Schwindsucht jibts jratis zu
Über „Trockenwohner“ und Berliner Zimmer
Wohnungsmangel, steigende Mieten und Obdachlosigkeit: Alles schon dagewesen in Berlin. In der Zeit der Industrialisierung suchten Ärmere, meist Arbeiter, einen fragwürdigen Ausweg als „Trockenwohner“.
Dieses Phänomen fand sogar Eingang in die Literatur, so in Theodor Fontanes Altersroman „Die Poggenpuhls“, in dem zugleich weitere gängige Berliner Wohnverhältnisse näher beleuchtet werden. Bei Fontane sind die Trockenwohner eine verarmte Adelsfamilie – in der Großgörschenstraße.
„Trockenwohner“ lebten für ein paar Monate in neuen Häusern, deren Wände noch nicht ganz ausgetrocknet waren. Das lag am damals verwendeten Kalkmörtel. Er war billiger als Zementmörtel. Kalkmörtel hat die Eigenschaft, beim Trocknen Wasser freizusetzen. Bis ein Haus nach zirka drei Monaten wirklich bewohnbar war und vermietet werden konnte, überließ man die Wohnungen den „Trockenwohnern“ umsonst oder zu einem ganz niedrigen Mietzins. Körperwärme und Atemluft beschleunigten das vollständige Austrocknen der Wände.
Der hohe Preis für das günstige Wohnen: ständiges Umziehen und gesundheitliche Schäden. „Dafor blechen wa keene Miete, und die Schwindsucht jibts jratis zu!“, lässt Hans Fallada in „Ein Mann will nach oben“ einen solchen Trockenmieter sagen.
Zurück zu Fontane und seinen „Poggenpuhls“, niederdeutsch „Froschpfützen“, in der Großgörschenstraße, zu einer verarmten Majorswitwe und ihren fünf Kindern. „Die Poggenpuhls (…) wohnten (…) in einem gerade um jene Zeit fertig gewordenen, also noch ziemlich mauerfeuchten Neubau der Großgörschenstraße, einem Eckhause, das einem braven und behäbigen Manne, dem ehemaligen Maurerpolier, jetzigen Rentier August Nottebohm gehörte.“ So der Anfang von Fontanes 1888 spielender Geschichte. Nach vorne hatte die Wohnung eine „wundervolle Aussicht“ auf den Matthäikirchhof. Rückwärtig blickte Frau Majorin auf Werbung für „Schulzes Bonbonfabrik“. Sie war in großen roten und blauen Buchstaben auf die Rückwand eines Hauses an der Kulmer Straße aufgemalt.
Anders als in Falladas Roman können Fontanes Poggenpuhls in ihrer Wohnung in der Großgörschenstraße bleiben.
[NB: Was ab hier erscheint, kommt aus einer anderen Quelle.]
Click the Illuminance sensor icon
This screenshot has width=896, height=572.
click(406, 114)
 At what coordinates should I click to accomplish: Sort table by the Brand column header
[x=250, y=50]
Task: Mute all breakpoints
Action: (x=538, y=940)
Die bestand aus der „guten Stube“, der „einfensterigen Wohnstube“ – und dem sogenannten Berliner Zimmer, „ein bloßer Durchgang, (…), an dessen Längswand drei Betten standen, (…). Die vierte Lagerstätte, von mehr ambulantem Charakter, war ein mit Rohr überflochtenes Sofagestell, drauf sich, wochenweis wechselnd, eine der zwei jüngeren Schwestern einzurichten hatte.“ Es gab noch eine Küche und einen Hängeboden, darin das alte Dienstmädchen Friederike hauste.
Von Friedrich Engels ist Folgendes überliefert: „Hier in Berlin hat man das ‚Berliner Zimmer‘ erfunden, mit kaum einer Spur von Fenster, und darin verbringen die Berliner den größten Teil ihrer Zeit.“ In einem Brief beschrieb er das Berliner Zimmer als „diese in der ganzen anderen übrigen Welt unmögliche Herberge der Finsternis, der stickigen Luft, & des sich darin behaglich fühlenden Berliner Philistertums. Dank schönstens!“.
Frau Majorin könnte heute nicht mehr auf den Alten St.-Matthäus-Kirchhof schauen. Ihr Blick würde von der hochgelegenen Bahntrasse versperrt. Und Werbeaufschriften auf Häuserwänden an der Kulmer Straße gibt es auch schon lange nicht mehr.